● **Directions for this task**: Please write out all the data that follows exactly, without the pictures.

::: Excerpted records

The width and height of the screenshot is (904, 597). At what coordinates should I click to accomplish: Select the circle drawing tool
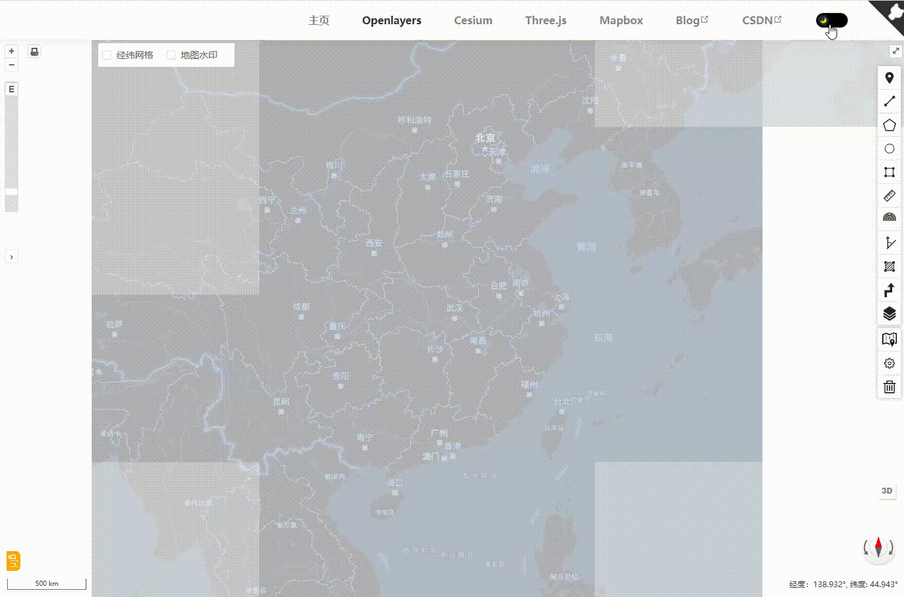[x=889, y=149]
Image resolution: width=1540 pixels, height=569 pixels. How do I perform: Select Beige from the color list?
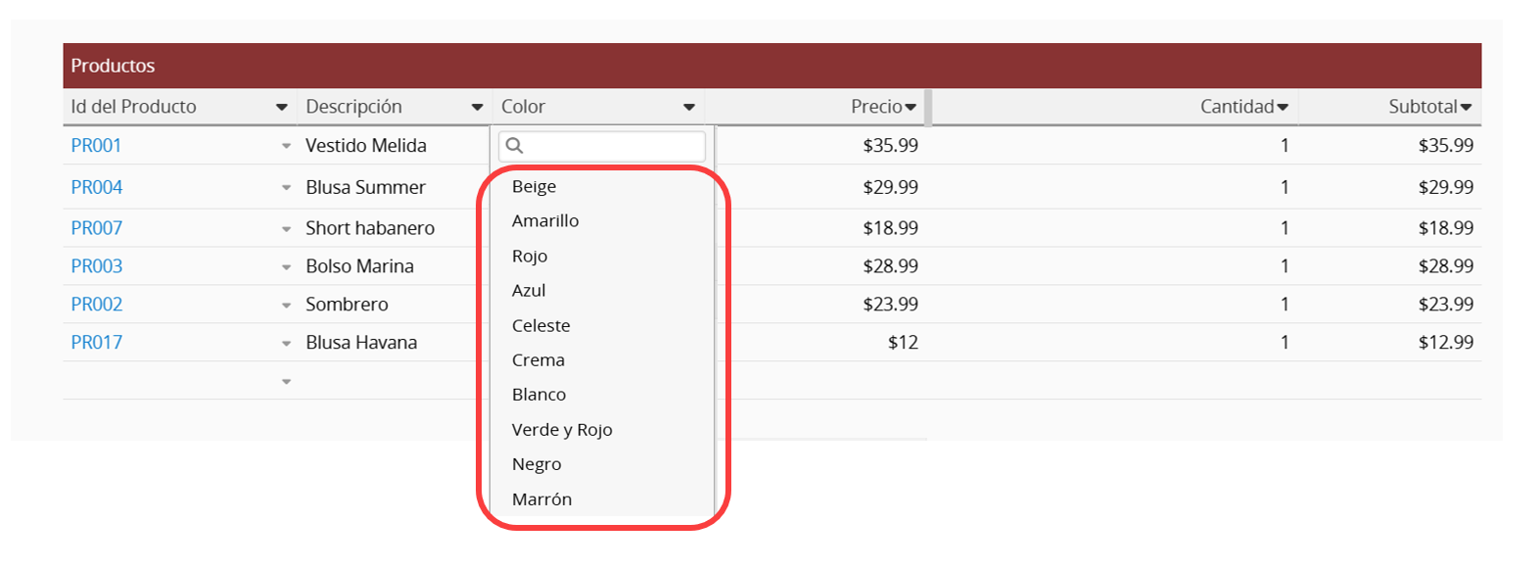click(x=534, y=186)
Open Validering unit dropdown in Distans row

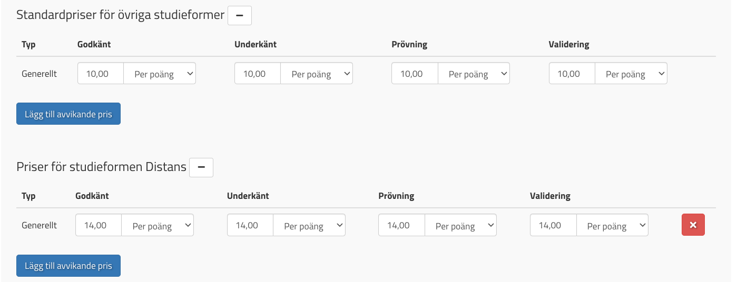point(612,225)
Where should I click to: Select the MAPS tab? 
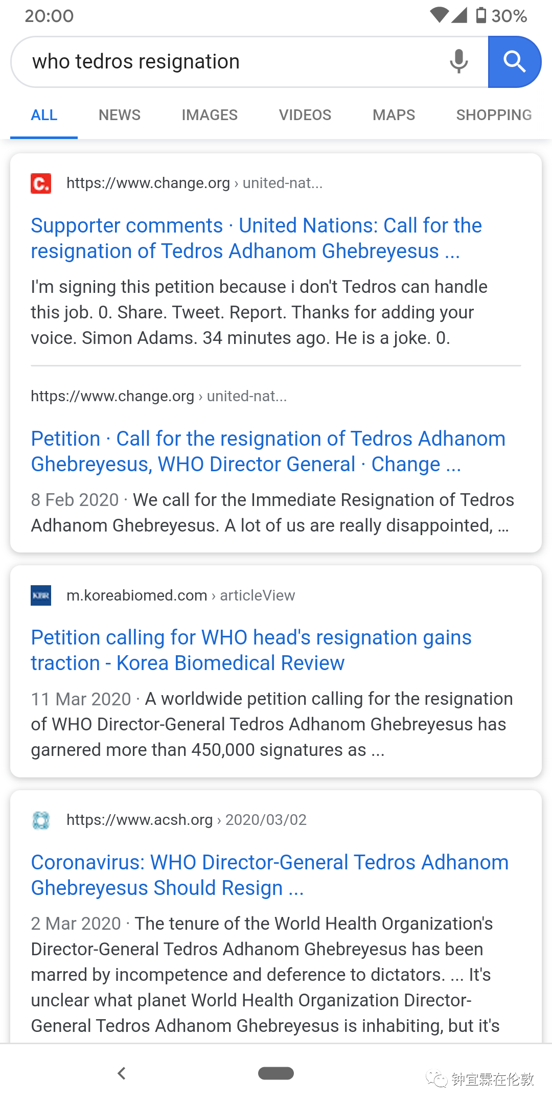[x=394, y=115]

::::::

● **Solution for this exercise**:
The width and height of the screenshot is (904, 597). At what coordinates should I click to accomplish: Select the circle drawing tool
[x=889, y=149]
Image resolution: width=1540 pixels, height=569 pixels. How do I perform: Select Beige from the color list?
click(x=534, y=186)
Open Validering unit dropdown in Distans row

point(612,225)
Where should I click to: Select the MAPS tab? 
[x=394, y=115]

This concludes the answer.